This morning I received an email from Grant of Thunder Mountain to inform me that shipment of Myrobalan rootstock was delayed because his supplier managed to freeze them to death in refrigeration. And he asked me if I wanted a refund… Hang on?! I didn’t order any Myrobalan rootstock! So I range him up, and realized there was a mix up and my 100x mm106 rootstock somehow showed up as 100x Myrobalan rootstock on his system, some gremlins somewhere. He’s going to check if he’s got enough to dispatch to me and I have let him know its ok to mix in nSpy and m26.
I realized at this point that if I wasn’t able to forgive him for the mistake, how can I expect others to forgive me if I make a mistake? Sure it puts a dent in my plan, or at this point, it might, but on the bright side of things, at least I won’t have in my own silly attempt grafted apple scionwood onto Myrobalan rootstock and wonder why I have 100% grafting failure in Summer. The other day I stumbled upon this quote, “There’s 7 billion people on Earth and you let 1 person piss you off?”. That’s a bloody good quote.
The weather this week… Well, the internet connection has been playing up, so the data on WUnderground wasn’t that good. I had to refer to Acu-Link for the data, which has got no decimal point for temperatures. Rainfall this week, 1.5mm, high of 21dC, and low of 1dC. That’s my new sensor in the Subtropical area. It only records temperature and humidity and transmit the data to the bridge. I managed to recycle an old Stevenson screen to mount the sensor.
As we settled into the first week of Spring, I realized that my vege patch has been quite of a flop in terms of Winter crop. No sprouts from the Flower Sprouts, the Brussels Sprouts remained a mere 10cm tall, the Baby Beetroots remained a seedling for the whole Winter, and all I get is a miserable 3 servings of baby mescluns. That, pretty much sums it all up. On the other hand, the garlic that I have left in the ground over last Summer all came back strong this season, a consolation prize. On the other hand, silverbeets and perpetual spinach were going crazy in the chooks and ducks patch, at least I know where to get leafy greens when the world ends today.

(Rows showing where targets appear)
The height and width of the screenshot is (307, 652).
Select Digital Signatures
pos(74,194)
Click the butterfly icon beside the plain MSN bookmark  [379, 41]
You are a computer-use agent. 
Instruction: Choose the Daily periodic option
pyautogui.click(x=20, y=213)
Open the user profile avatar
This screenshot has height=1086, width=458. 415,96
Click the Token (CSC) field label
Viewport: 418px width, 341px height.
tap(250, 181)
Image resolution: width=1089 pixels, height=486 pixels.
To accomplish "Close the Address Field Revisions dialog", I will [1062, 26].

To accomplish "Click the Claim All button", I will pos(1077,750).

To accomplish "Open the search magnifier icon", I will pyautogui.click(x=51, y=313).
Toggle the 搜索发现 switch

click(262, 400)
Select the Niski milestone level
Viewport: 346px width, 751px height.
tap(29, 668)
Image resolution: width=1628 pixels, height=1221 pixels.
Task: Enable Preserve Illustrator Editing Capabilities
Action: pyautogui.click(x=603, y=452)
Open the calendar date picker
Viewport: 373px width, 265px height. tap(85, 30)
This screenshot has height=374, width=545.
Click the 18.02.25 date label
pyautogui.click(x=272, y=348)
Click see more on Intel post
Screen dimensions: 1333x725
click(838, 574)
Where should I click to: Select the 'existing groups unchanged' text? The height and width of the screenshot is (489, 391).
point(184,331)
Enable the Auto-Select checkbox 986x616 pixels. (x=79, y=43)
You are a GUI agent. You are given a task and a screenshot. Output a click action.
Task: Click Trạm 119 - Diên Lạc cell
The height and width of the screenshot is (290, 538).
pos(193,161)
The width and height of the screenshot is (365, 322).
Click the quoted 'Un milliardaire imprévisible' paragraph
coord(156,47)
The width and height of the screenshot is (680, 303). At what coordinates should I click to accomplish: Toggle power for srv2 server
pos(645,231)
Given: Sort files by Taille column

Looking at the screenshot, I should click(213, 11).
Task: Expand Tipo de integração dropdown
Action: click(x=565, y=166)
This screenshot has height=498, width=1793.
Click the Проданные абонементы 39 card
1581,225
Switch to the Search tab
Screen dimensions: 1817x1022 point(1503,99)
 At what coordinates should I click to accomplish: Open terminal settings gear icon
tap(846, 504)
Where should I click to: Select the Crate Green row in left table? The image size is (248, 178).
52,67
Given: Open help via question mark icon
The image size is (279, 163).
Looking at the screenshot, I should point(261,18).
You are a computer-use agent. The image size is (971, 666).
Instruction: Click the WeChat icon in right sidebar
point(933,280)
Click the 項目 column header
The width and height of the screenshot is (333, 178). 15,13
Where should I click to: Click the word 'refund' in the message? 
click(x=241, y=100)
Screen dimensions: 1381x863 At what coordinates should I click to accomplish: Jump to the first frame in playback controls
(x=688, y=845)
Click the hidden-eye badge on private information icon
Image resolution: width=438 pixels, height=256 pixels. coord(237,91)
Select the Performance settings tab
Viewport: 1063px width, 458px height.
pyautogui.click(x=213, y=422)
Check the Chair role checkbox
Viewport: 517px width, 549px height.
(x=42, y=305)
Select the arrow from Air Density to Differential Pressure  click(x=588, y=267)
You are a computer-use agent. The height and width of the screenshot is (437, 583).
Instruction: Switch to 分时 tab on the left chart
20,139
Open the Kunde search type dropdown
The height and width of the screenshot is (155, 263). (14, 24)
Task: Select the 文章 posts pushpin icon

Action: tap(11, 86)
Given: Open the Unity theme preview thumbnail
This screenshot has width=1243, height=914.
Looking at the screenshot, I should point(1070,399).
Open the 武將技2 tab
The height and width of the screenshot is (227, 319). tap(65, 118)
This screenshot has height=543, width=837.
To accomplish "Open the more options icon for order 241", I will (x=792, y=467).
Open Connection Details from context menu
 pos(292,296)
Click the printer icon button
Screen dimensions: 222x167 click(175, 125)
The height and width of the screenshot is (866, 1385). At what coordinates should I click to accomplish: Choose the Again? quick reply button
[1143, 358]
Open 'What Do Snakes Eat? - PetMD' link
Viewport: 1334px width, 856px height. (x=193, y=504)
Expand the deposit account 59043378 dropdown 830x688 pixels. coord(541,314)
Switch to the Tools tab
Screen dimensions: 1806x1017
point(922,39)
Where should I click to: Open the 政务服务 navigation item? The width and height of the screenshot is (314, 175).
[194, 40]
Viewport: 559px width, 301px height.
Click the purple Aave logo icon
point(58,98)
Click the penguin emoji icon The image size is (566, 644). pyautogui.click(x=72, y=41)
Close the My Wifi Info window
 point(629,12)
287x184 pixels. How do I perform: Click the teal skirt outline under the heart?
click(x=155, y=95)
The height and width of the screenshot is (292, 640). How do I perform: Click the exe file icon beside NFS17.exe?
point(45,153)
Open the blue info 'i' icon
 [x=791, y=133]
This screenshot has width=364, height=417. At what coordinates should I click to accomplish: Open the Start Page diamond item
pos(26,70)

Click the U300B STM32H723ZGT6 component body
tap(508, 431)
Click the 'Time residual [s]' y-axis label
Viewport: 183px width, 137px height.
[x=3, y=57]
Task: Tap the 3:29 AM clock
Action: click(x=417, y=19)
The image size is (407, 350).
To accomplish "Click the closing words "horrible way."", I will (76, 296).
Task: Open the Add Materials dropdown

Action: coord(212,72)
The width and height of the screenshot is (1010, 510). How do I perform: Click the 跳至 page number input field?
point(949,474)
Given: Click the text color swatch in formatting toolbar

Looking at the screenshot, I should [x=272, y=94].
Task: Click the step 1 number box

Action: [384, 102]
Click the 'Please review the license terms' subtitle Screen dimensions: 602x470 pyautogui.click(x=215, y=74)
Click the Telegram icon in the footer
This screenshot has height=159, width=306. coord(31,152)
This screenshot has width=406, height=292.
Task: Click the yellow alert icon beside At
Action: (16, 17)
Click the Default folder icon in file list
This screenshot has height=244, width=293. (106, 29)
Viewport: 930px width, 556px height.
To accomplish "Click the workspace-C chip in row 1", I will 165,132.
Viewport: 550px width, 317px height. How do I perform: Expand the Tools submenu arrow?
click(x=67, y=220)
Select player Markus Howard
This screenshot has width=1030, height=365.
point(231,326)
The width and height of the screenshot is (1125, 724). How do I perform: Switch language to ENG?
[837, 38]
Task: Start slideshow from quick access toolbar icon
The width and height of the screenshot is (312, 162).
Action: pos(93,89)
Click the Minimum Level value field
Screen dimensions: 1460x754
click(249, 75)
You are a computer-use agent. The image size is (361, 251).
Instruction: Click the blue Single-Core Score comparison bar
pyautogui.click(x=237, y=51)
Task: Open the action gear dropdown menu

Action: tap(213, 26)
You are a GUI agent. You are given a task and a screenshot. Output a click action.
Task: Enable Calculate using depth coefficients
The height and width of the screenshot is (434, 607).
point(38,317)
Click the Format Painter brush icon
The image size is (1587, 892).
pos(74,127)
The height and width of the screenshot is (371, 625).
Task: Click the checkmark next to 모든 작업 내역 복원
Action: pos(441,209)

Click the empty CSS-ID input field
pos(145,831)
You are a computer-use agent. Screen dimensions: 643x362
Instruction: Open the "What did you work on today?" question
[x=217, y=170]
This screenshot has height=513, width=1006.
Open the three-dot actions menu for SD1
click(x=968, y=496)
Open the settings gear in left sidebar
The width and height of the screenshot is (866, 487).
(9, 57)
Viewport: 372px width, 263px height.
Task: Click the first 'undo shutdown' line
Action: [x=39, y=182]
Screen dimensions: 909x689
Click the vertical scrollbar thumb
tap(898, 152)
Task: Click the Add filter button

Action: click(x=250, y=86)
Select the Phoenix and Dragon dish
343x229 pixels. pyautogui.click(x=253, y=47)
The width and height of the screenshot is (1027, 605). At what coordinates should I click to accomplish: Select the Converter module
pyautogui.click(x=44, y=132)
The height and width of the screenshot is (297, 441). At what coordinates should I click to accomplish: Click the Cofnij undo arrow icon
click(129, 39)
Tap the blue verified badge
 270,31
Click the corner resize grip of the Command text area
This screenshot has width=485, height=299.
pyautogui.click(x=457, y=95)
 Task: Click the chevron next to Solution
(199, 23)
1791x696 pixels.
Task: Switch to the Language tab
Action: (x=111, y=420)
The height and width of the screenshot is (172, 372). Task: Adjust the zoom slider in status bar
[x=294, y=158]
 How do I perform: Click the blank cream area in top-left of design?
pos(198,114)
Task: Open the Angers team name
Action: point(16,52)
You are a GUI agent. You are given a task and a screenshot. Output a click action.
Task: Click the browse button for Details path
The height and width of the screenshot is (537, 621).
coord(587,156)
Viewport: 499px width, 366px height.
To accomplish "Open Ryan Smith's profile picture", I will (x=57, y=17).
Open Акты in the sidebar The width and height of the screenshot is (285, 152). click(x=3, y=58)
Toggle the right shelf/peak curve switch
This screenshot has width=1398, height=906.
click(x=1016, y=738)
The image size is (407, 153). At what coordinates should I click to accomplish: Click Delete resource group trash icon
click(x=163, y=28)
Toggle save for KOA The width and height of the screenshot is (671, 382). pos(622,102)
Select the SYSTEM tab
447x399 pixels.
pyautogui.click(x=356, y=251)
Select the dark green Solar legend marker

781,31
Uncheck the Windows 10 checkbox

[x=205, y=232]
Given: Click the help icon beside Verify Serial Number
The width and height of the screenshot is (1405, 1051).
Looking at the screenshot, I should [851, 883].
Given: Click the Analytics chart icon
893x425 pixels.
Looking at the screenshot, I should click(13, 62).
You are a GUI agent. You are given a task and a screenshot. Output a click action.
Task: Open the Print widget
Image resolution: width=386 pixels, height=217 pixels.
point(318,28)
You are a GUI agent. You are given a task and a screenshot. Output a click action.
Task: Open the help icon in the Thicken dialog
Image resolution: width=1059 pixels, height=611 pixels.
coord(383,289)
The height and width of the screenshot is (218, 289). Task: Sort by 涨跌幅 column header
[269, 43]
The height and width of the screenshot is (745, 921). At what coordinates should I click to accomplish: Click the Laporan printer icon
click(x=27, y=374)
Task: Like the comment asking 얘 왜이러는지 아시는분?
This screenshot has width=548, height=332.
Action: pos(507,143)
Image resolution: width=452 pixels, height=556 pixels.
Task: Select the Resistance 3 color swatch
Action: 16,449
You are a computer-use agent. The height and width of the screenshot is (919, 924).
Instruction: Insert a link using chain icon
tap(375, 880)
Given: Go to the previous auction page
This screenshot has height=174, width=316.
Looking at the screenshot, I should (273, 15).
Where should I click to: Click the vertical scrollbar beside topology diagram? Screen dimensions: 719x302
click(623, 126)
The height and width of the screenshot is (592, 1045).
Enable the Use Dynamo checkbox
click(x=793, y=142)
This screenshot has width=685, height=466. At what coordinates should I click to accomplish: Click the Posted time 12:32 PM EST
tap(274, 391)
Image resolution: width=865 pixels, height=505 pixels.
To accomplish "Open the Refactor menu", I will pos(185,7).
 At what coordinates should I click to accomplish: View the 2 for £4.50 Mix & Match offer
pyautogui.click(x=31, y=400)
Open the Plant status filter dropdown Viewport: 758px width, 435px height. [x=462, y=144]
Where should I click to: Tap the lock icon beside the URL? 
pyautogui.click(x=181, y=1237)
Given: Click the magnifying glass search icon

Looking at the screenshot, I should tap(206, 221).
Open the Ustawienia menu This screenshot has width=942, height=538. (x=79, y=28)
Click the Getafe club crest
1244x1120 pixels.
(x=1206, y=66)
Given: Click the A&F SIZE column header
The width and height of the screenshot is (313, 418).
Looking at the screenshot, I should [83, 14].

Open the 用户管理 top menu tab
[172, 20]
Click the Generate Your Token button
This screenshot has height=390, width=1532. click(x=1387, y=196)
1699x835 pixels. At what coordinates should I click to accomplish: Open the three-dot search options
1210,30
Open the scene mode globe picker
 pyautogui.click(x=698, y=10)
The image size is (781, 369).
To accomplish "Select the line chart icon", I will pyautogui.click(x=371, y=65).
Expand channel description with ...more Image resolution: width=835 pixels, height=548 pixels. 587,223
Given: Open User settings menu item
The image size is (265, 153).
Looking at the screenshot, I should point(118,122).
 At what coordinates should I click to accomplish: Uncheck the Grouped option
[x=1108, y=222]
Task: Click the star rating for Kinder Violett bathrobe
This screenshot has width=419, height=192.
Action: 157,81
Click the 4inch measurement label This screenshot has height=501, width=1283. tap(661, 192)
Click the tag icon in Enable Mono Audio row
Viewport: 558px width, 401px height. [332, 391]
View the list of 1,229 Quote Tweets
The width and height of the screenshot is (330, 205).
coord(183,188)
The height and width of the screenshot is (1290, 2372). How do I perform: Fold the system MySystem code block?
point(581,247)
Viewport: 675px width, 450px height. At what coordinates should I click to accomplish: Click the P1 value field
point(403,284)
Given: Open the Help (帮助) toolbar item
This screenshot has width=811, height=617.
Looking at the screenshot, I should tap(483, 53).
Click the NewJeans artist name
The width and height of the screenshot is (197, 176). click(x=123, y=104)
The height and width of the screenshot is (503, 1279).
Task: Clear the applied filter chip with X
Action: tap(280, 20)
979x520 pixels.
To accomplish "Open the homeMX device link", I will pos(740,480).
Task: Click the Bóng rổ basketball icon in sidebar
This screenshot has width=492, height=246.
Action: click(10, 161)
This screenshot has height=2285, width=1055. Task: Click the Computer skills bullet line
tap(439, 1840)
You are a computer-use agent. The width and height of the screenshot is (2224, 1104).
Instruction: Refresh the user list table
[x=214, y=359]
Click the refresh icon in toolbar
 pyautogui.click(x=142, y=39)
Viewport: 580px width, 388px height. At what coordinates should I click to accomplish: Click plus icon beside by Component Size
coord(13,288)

**Written instruction A:** According to the garden journal, how much rain fell this week?
**Written instruction B:** Extract every line of the records that contains the string "left".
The garden journal and the records come from unrelated sources.

**Finished answer A:** 1.5mm

**Finished answer B:**
Where should I click to: Select the Crate Green row in left table? The image size is (248, 178).
Instruction: Switch to 分时 tab on the left chart
Open the settings gear in left sidebar
 How do I perform: Click the blank cream area in top-left of design?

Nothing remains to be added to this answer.